**Directions**
Extract, exactly as written, the line that contains "Screen dimensions: 960x960" and all lines after it through the end of the records. Omit pictures.

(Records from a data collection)
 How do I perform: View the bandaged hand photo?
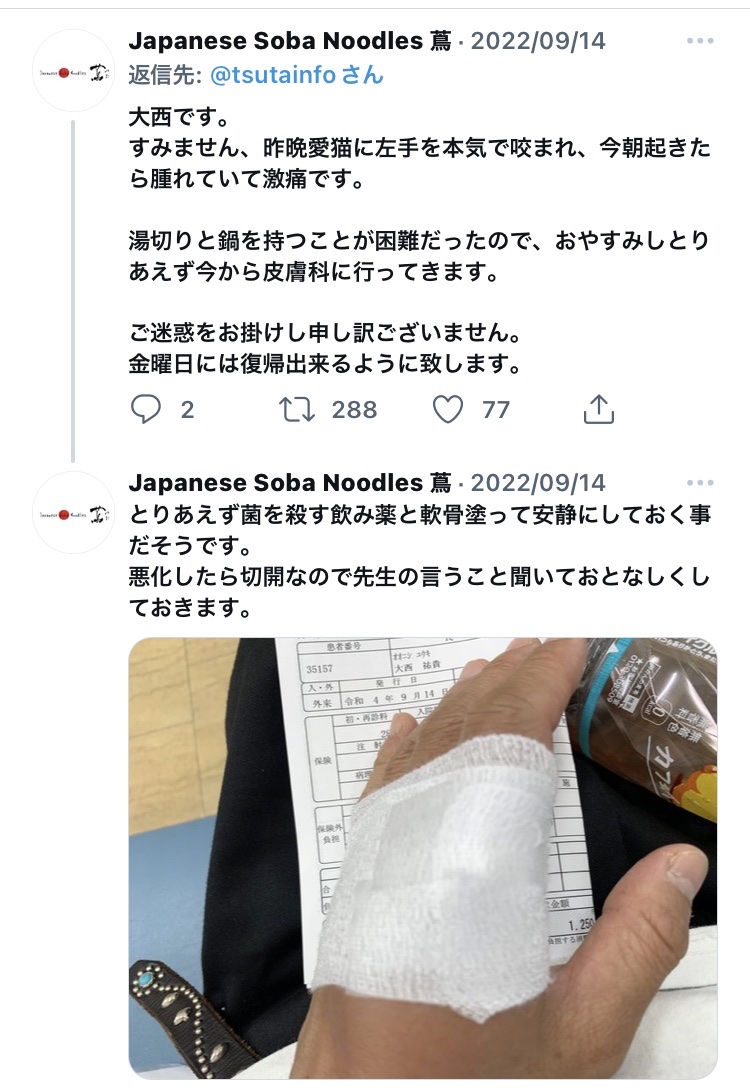pyautogui.click(x=423, y=858)
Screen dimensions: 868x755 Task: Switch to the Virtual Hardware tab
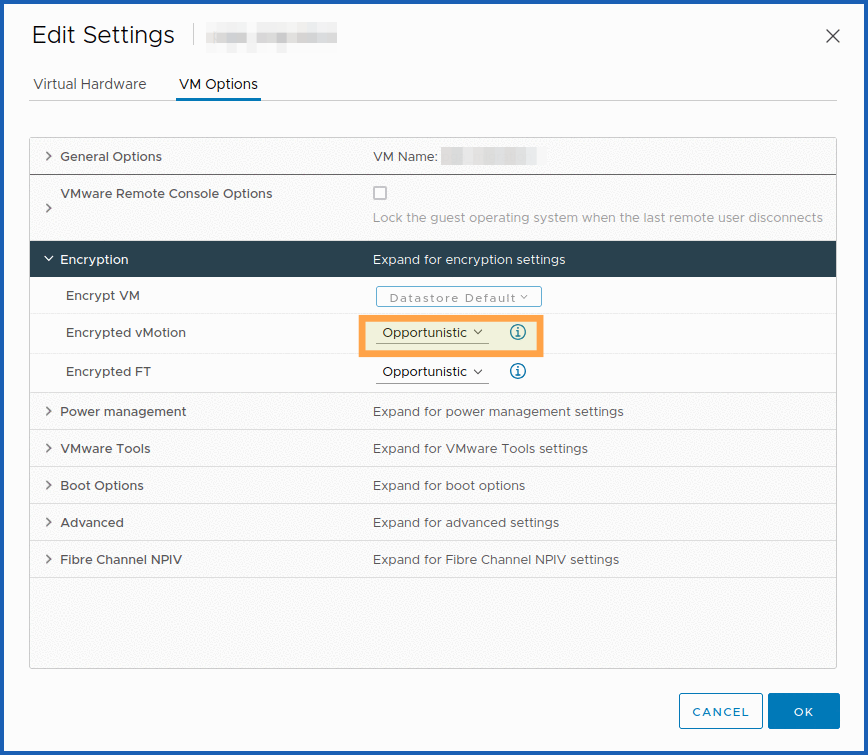pyautogui.click(x=89, y=84)
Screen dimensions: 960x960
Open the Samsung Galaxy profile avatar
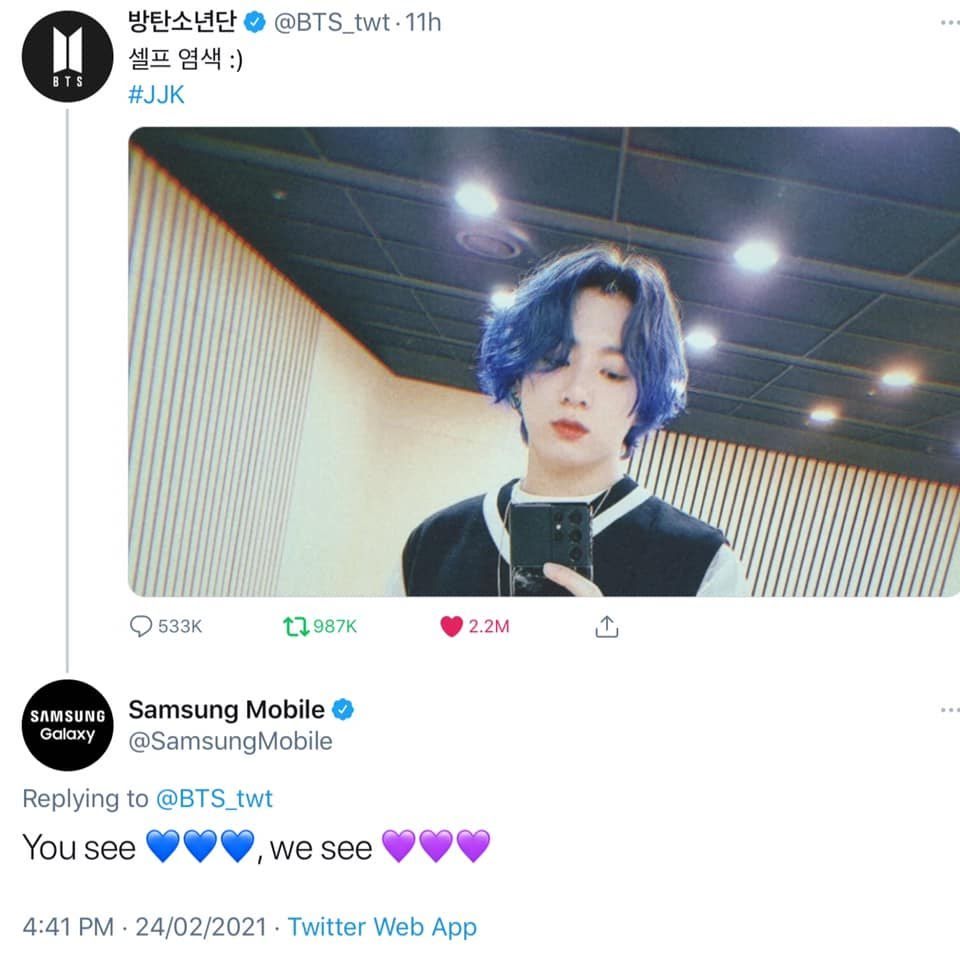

**Solution to this task**
Screen dimensions: 960x960
Open the Samsung Galaxy profile avatar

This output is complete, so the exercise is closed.